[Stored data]

┄┄┄┄┄┄┄┄┄┄┄┄┄┄┄┄┄┄┄┄

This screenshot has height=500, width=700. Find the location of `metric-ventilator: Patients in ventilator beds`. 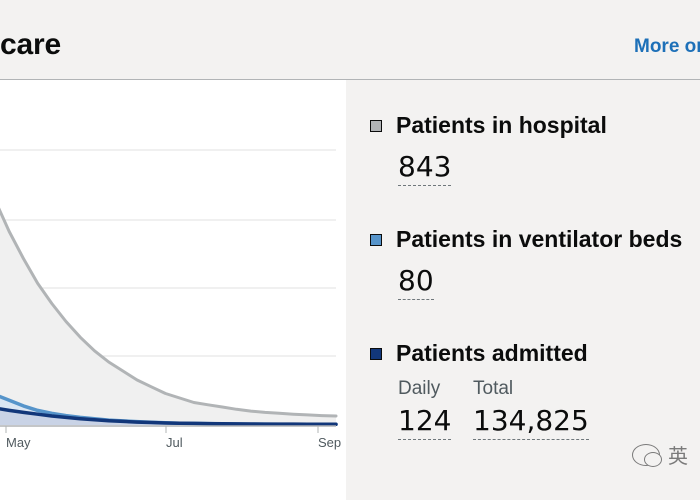

metric-ventilator: Patients in ventilator beds is located at coordinates (526, 240).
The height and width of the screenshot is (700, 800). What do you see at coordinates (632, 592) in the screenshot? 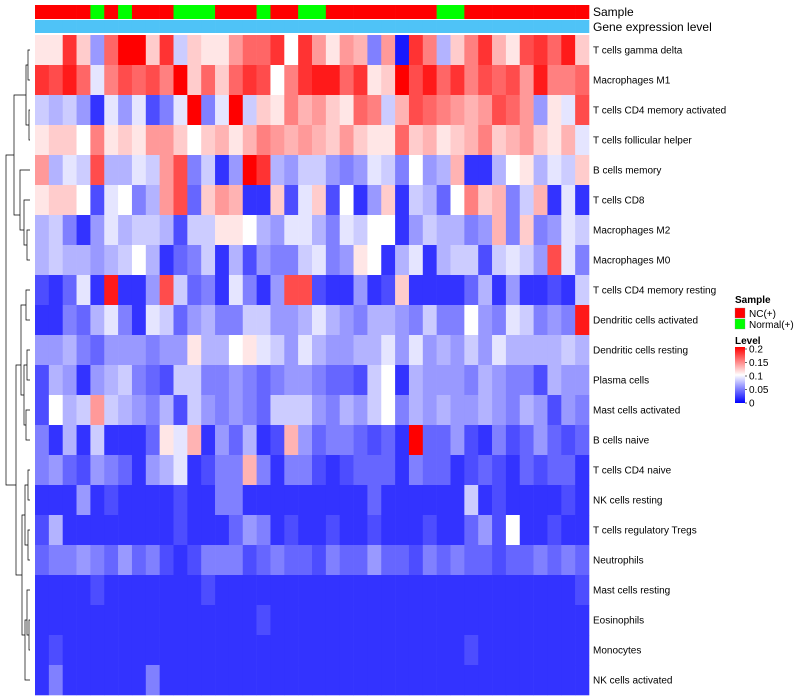
I see `row-label: Mast cells resting` at bounding box center [632, 592].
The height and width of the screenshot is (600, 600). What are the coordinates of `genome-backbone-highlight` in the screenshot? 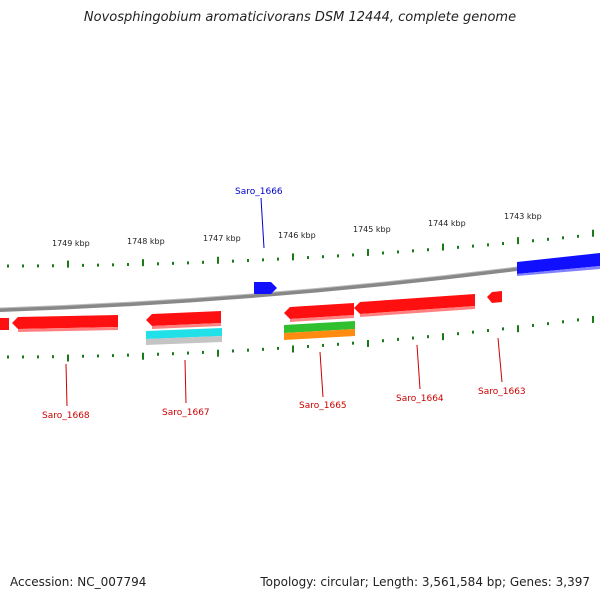 It's located at (300, 282).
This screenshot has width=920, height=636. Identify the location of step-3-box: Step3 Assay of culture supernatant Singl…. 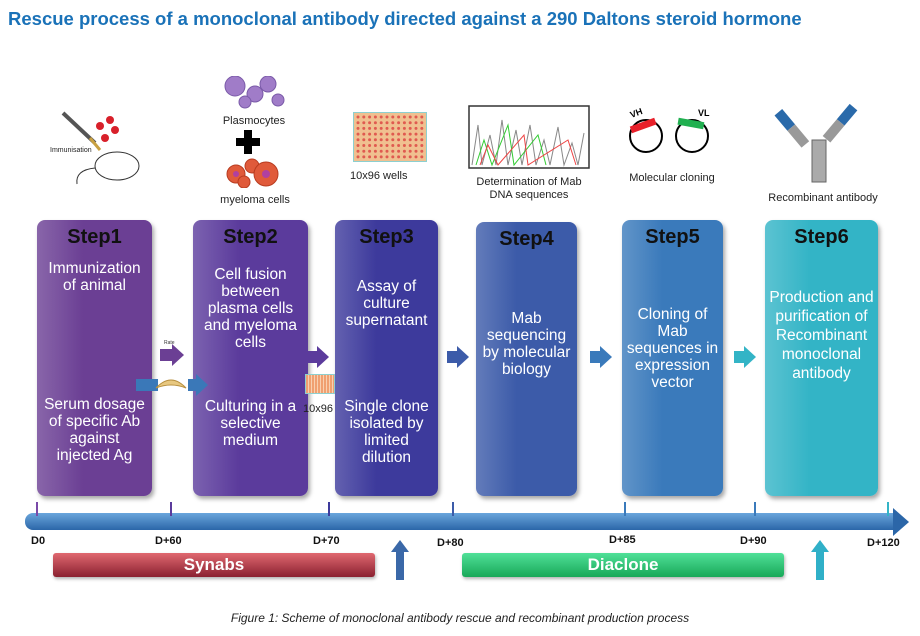
(386, 358).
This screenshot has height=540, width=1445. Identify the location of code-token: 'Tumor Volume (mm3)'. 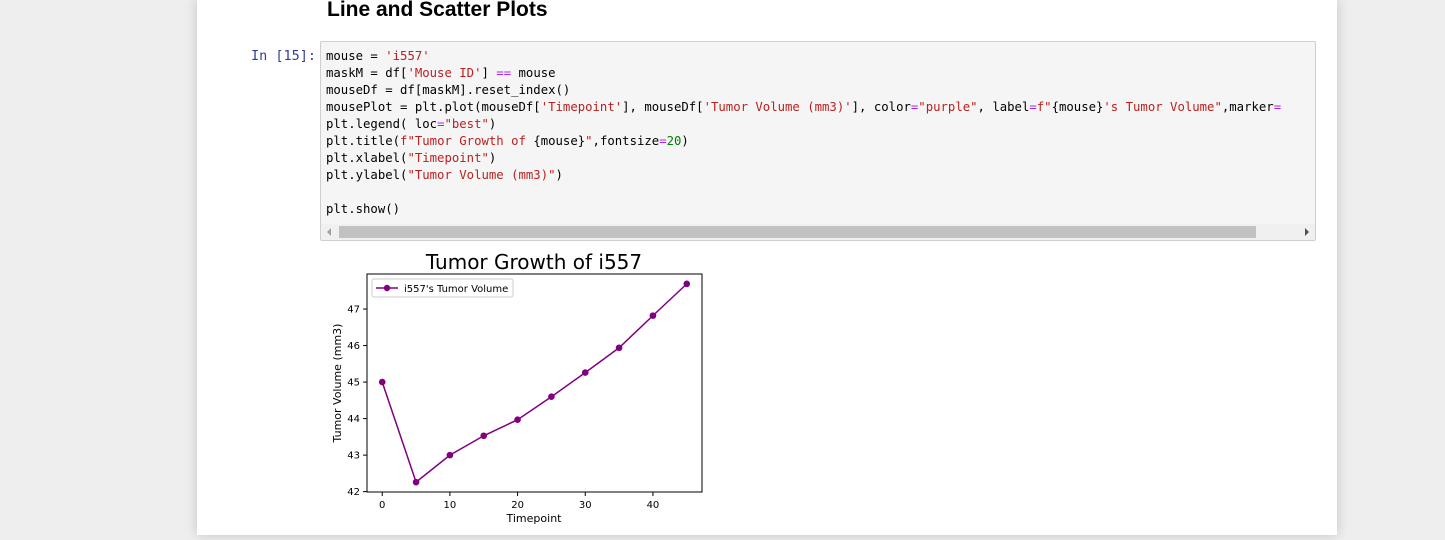
(778, 107).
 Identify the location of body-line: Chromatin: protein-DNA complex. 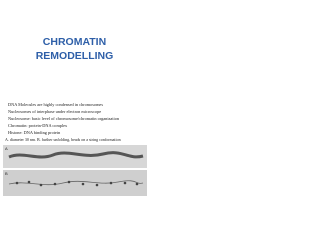
(38, 126).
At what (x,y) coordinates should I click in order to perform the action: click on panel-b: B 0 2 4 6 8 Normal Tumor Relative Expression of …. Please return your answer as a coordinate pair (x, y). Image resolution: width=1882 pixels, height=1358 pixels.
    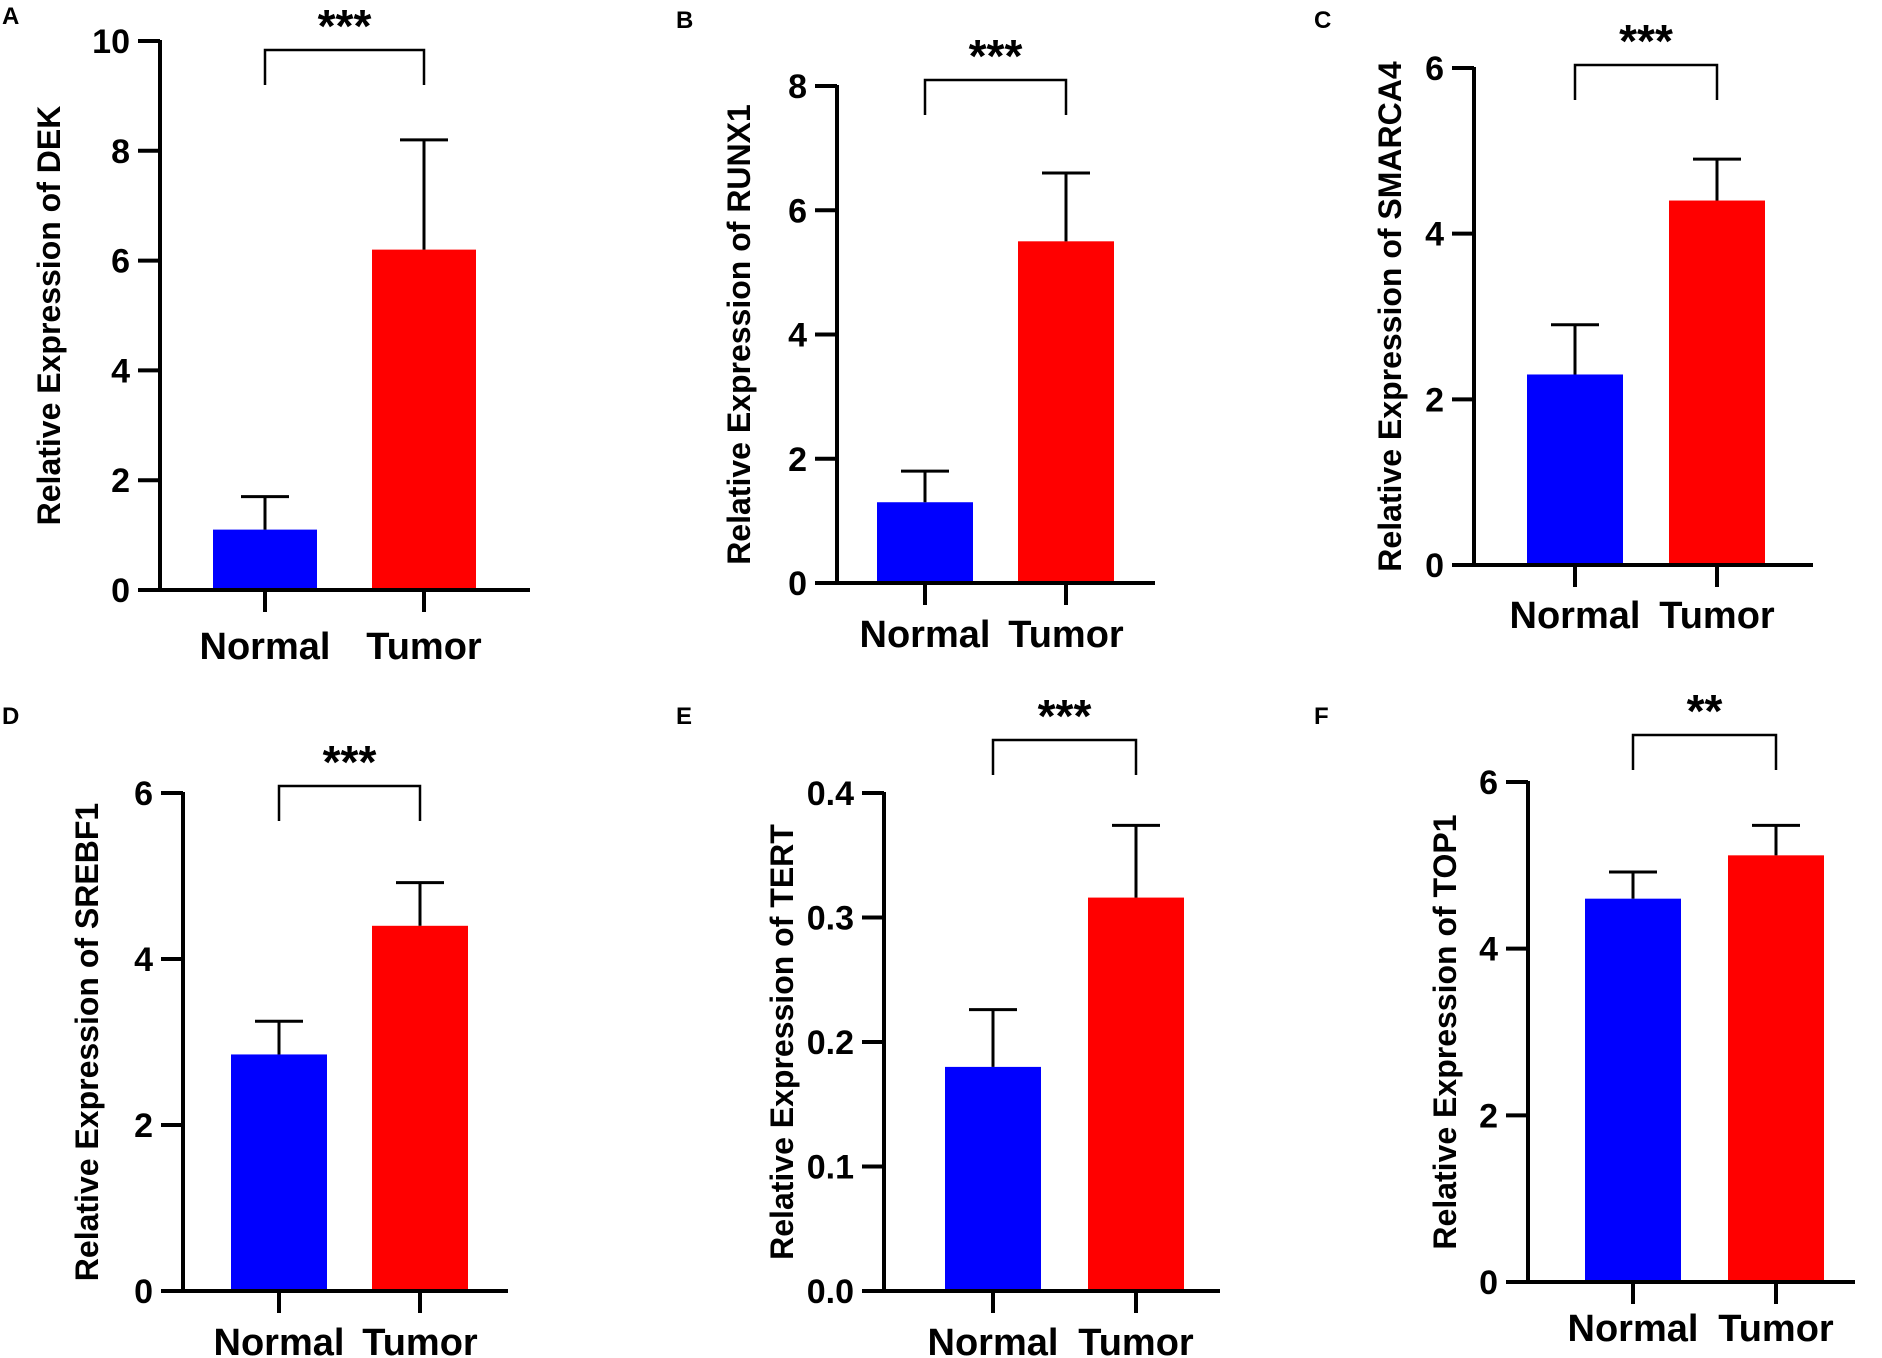
    Looking at the image, I should click on (916, 332).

┄┄┄┄┄┄┄┄┄┄┄┄┄┄┄┄┄┄┄┄

Assigned task - Where the line containing "This screenshot has width=920, height=636." appears in the records above, begin copying and continue exactly through the last line, with nothing else; omit every picture.

Solution for this problem -
This screenshot has width=920, height=636. Identify the location of step-3-box: Step3 Assay of culture supernatant Singl…. 
(386, 358).
This screenshot has height=540, width=1445. Identify the location of code-token: 'Tumor Volume (mm3)'. 
(778, 107).
 Identify the location of body-line: Chromatin: protein-DNA complex. 
(38, 126).
At what (x,y) coordinates should I click in order to perform the action: click on panel-b: B 0 2 4 6 8 Normal Tumor Relative Expression of …. Please return your answer as a coordinate pair (x, y). Image resolution: width=1882 pixels, height=1358 pixels.
    Looking at the image, I should click on (916, 332).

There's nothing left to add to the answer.